5 Available at https://www.cpsc.gov/PageFiles/129398/reduce3pt.pdf.
6 As staff concluded:
The recommendations [on burden reduction] require additional consideration and the devotion of Commission resources to implement. Some recommendations, if implemented, likely would affect only a few children’s product certifiers, while others potentially would have a broader effect. Some recommendations may, upon further study, be ineffective in reducing manufacturers’ third party costs. Other recommendations may be impracticable.
7 Mohorovic Statement, at 2.
8 See ASTM F-963, 126.96.36.199(2) (“If there is less than 10 mg of sample available, the test is not performed.”).
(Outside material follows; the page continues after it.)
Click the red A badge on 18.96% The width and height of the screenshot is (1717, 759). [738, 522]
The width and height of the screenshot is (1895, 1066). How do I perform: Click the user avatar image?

9 In passing, I note an issue of concern regarding phthalates that my colleague does not mention. In 2009, the Commission issued a statement of policy on section 108 of the CPSIA in which we listed examples of products that do not normally contain phthalates and, therefore, might not require testing and certification. Among them were unfinished metal natural wood and textiles made from common synthetic fibers, such as polyester, acrylic and nylon. In addition, we listed other materials such as polyethylene and silicone rubber not necessarily requiring testing and certification. See https://www.cpsc.gov/PageFiles/126588/componenttestingpolicy.pdf. In 2011, however, the Commission published a Notice of Requirements for Laboratories on Phthalates in which we exempted from testing many of the same materials in our Statement of Policy, but left out fibers such as polyester and materials such as silicone rubber. See https://www.cpsc.gov/PageFiles/77832/tpphthal.txt. The question arises, therefore, whether a small manufacturer could include such materials without testing and certification – a matter not clear to me. My point is that before looking for new exemptions such as suggested by my colleague, I would prefer to clarify our current ones.
10 My reservation would also extend to a de minimis exemption for phthalates.